I would change a few words in the senator's insightful observation: "To prove worthy of being a person [which is what gang membership confers on them] one has to kill someone to assert one's humanity."

Distorted as this reasoning appears to be, it demonstrates the low level of the social and intellectual development of these young men. This is why I drew on Marx who distinguished between a person's animal functions (eating, drinking, procreating) and his "species-being" (or conscious being) in which he realizes himself as "a universal and therefore free being" (Economic and Philosophical Manuscripts of 1844).

Like "the alienated worker" that Marx describes, these young men feel themselves truly free and active only in their animal functions rather than in exercising their human functions. It is only in the cultivation of their species-being that people fully become human.
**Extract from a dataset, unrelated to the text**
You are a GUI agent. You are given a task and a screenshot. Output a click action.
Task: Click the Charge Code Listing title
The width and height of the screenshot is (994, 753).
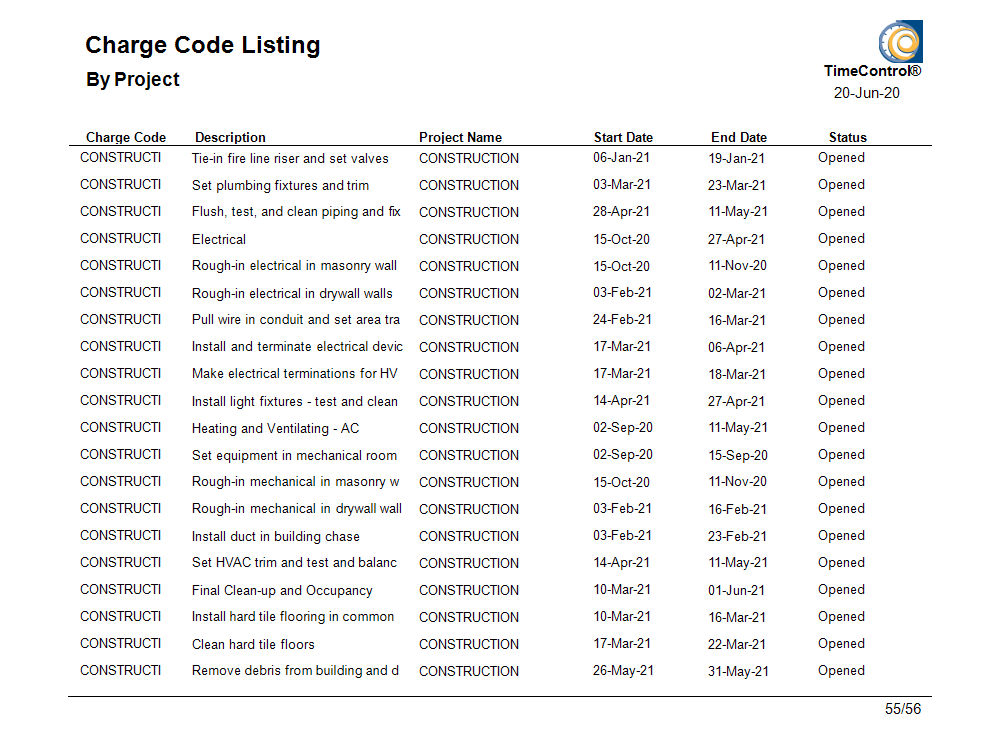pyautogui.click(x=203, y=45)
The PM is free to praise Minister Young's intellectual dexterity and his availability to the former. He should use Minister Young as he chooses. However, a Minister of National Security should give his full attention to prevent the social conflagration that is just around the corner. Sooner rather than later the criminals will engage the police in an all-out shooting war. They fear neither God nor man and that is something of which we should be afraid.

The demands the PM makes on Minister Young may prevent the latter from devoting his full attention to his major duties. He is also the Minister of Communications and Minister in the Prime Minister's Office. No human being, no matter how smart he is, can do all three jobs efficiently. Since Minister Young cannot devote his full effort to securing the safety of the people of this nation, the PM should select someone else to do so.

I admire the PM's public appreciation for Minister Young's devotion. Yet, such sentiments leave me feeling that while the country burns, the chief fire fighter is busy keeping the Fire Commissioner's car shiny and new. Nero fiddled as Rome burned.

The central object of our democracy remains the promotion of "life, liberty and the pursuit of happiness." We can only attain that goal if we have a devoted minister of national security.

It would be nice if the Minister of National Security could be left alone to do his job.